"Oh, Harry, Harry!" she said piteously.
"I sent for you," Bennet went on without heeding her appeal, "to tell you that I will not release you. I do not believe that I shall be found guilty of murder—it was no murder, and I shall not release you from your engagement to me. But if I am found guilty, you may be sure I shall not go out of the world without letting it know the truth about Francis Eversleigh. There! That is all! And now you can go."
"Harry, Harry!" cried Kitty; "how can I touch your heart?"
"Touch my heart! The day has gone past for that. Now go—and go at once; the sight of you is torture. Go!"
CHAPTER XXIX
Though Bennet had said to Kitty Thornton that the sight of her was torture to him, yet, when she had departed, her pleading face remained present for a short time in his thoughts and temporarily softened him. But this frame of mind quickly passed, leaving him a prey to hatred, malignity, and the darkest passions.

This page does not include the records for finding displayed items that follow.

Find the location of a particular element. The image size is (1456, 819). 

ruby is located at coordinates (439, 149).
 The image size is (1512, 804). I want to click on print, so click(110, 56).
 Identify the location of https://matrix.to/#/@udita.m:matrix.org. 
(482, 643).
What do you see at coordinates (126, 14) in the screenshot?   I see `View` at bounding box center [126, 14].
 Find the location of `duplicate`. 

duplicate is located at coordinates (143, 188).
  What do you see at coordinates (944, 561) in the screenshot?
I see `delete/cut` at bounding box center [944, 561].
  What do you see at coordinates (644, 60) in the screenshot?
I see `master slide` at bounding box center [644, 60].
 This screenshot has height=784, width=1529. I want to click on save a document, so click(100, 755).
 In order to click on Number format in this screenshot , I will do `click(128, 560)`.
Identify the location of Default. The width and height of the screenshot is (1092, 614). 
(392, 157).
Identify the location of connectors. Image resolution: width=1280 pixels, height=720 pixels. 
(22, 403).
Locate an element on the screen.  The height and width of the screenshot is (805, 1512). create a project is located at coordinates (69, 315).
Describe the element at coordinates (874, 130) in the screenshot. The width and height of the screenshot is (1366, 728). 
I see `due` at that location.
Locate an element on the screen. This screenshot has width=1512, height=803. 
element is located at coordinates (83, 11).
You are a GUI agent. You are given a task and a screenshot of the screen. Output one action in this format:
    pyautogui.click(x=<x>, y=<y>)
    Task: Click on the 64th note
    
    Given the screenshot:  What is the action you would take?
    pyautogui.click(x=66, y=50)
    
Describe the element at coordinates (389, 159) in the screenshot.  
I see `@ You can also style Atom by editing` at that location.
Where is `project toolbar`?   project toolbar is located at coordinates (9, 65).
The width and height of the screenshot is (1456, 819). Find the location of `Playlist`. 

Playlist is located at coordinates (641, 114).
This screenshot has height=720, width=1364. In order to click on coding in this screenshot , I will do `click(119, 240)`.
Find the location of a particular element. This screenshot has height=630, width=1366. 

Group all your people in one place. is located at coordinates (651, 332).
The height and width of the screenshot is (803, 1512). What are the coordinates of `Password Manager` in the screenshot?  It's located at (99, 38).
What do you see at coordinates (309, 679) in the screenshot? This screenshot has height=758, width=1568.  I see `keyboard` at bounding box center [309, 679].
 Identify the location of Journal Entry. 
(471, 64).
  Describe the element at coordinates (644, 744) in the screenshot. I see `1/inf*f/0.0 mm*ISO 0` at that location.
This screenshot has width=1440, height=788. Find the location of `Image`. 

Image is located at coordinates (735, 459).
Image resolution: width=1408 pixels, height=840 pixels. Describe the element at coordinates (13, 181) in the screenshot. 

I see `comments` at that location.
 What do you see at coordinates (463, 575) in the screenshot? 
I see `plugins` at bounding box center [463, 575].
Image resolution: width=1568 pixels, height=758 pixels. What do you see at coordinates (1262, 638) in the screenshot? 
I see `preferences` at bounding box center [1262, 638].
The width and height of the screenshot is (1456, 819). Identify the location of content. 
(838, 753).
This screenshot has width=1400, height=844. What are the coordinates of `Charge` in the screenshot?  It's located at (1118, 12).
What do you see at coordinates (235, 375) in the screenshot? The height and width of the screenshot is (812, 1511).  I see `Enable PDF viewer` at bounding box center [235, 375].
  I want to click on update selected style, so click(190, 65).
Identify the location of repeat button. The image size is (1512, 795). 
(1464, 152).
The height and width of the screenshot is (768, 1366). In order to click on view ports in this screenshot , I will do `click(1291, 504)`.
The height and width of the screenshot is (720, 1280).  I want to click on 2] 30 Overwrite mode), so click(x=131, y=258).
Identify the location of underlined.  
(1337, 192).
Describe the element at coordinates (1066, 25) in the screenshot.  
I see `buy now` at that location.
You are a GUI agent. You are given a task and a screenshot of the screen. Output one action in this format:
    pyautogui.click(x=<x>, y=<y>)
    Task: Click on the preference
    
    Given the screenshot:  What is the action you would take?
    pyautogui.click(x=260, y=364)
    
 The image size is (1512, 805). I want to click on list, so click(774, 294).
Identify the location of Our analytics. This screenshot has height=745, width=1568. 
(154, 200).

His devilish humour now prompted him to an act of hideous malice. The idea came to him that if he had Gilbert Eversleigh as his counsel at the forthcoming trial, he would inflict on Gilbert, as well as on Kitty, the most exquisite pain. It was the idea of a fiend rather than of a human being, and showed, as perhaps nothing else could have done, how Bennet's whole nature had been warped to the side of evil. He gloated over this monstrous idea, telling himself that in this way, whatever happened, he would glut his desire for revenge. He knew that, in ordinary circumstances, Gilbert would never consent to appear for him if he could avoid doing so; but a threat to expose Francis Eversleigh would be enough, Bennet believed, to settle the matter. Whether Gilbert would or would not be a good counsel counted for little with him in comparison with the gratification he expected and promised himself, from seeing the man he had always hated placed in this position.
It was much the same thing as if Bennet had said to Gilbert—
"If you succeed in getting me off from the capital charge, I shall not release Kitty from her engagement, but will marry her after my term of imprisonment has expired. Though I shall be a convict, I shall compel her to marry me, for the same reason that made her engage herself to me.